JOB:
Carry on with the passage on struct dirent and d_fileno below, writing onward from its final sentence.

SELECTED PASSAGE:
--- BEGIN ---

It's more complicated than just struct stat, I think.

The "struct dirent" that's returned by getdirentries(2) contains
a 32 bit file ID on the FS (d_fileno).

This is actually equal to the value of st_ino from the stat,
and the man page makes it clear that this is the case, at least
as far as the st_ino semantics that Garrett Wollman quoted out
of the POSIX spec. (more recent than my 1988 copy).  The man
page says:

     The d_fileno entry is a number which is unique for each
     distinct file in the filesystem.  Files that are linked
     by hard links (see link(2)) have the same d_fileno.

The struct dirent is actually a system version of the directory
information, intended to be FS independent.  It's externalized
from the on disk directory structure.  It's "coincidental" that
it matches the FFS on disk structure.

One of the issues here is that it *does not* match the
externalized value that's sent over NFS; among other things,
this is the reason for the "cookie" argument to the VOP_READDIR
per VFS interface.

--- END ---

DATA EXCERPT:
--- BEGIN ---

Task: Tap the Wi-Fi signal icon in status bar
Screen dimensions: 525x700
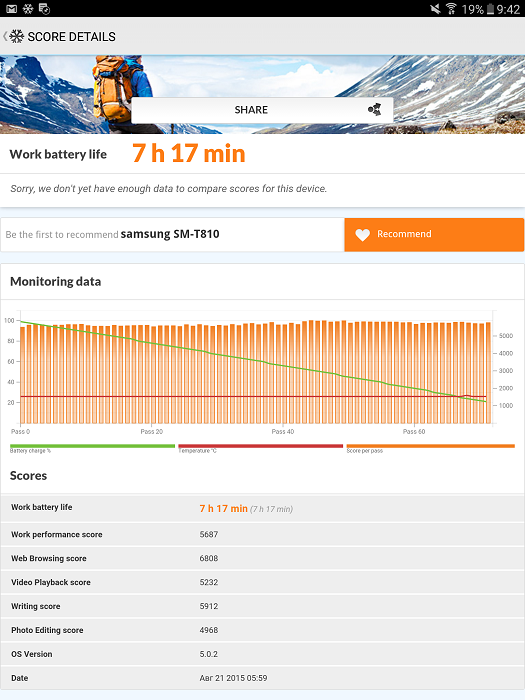Action: click(x=451, y=8)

--- END ---

ANSWER FOR THE TASK:
A side issue (not worth discussing at this point, but worth
keeping in mind) is that there is also a fundamental assumption
in this interface that all directory entries within a directory
are on the same volume.  THis actually is not true for the
entries which are directories which have been used as mount
points, and may also not be true for a translucent FS with
e.g. a CDROM and a seperate FFS image unioned to make the CDROM
image writeable.  It may also not be true on a per file basis,
if the moral equivalent of symlinks are implemented in the
lookup space, rather than in the FS namespace (e.g. folding of
the namespace for various purposes).  So it's probably a good
idea to rethink this interface in any case, to externalize the
per-file st_dev information, as well (if the interface is going
to be changing anyway, it might as well be more correctly "a
collection of stat information").

And that's one example of an exposure other than the "stat"
interface.  THe POSIX file locking semantics are another,
though the translation (if any) would be internalized in a
layer in the kernel.


So you're not just talking a change to the "stat" structure,
you are talking, minimally, either a conversion function, or
a change to the system representation (to maintain the
historical "coincidental" match between the on disk structure
for UFS2 and the system structure).

This has translational implications, both for the NFS mapping
space and for the ABI modules (e.g. the Linux ABI).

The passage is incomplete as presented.